- _Prompt_: Repeat exactly the line containing "Kontakt (185, 2408)" and every line after it in the entries, and nothing besides.

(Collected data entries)
---*---

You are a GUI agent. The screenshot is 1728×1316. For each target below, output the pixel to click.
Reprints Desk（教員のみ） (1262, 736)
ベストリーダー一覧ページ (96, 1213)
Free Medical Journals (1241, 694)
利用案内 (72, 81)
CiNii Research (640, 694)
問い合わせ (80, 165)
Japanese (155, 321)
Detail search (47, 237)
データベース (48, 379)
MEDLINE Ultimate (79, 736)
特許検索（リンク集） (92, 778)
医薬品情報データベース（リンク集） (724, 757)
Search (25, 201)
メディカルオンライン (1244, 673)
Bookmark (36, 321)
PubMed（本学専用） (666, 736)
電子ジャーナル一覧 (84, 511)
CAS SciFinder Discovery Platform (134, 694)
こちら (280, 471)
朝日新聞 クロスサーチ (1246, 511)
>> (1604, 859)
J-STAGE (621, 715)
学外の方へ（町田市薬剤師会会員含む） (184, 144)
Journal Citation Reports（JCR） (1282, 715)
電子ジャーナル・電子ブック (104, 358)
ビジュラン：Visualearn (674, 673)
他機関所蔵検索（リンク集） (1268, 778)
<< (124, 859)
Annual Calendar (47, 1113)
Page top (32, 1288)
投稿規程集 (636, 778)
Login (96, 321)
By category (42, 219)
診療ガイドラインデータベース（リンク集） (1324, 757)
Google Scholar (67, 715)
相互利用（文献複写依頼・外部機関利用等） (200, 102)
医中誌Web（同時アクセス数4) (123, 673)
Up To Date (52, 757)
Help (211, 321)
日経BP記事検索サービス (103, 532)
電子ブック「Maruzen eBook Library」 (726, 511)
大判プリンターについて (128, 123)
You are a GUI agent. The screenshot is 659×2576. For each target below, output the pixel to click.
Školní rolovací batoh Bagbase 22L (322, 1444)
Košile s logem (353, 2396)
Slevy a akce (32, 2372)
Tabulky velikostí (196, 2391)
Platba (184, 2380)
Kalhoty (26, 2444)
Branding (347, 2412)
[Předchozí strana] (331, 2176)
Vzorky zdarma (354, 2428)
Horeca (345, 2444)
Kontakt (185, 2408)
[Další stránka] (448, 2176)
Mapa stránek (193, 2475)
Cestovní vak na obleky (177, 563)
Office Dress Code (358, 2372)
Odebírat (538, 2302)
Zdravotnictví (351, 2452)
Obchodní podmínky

---*---

- _Result_:
Kontakt (185, 2408)
[Další stránka] (448, 2176)
Mapa stránek (193, 2475)
Cestovní vak na obleky (177, 563)
Office Dress Code (358, 2372)
Odebírat (538, 2302)
Zdravotnictví (351, 2452)
Obchodní podmínky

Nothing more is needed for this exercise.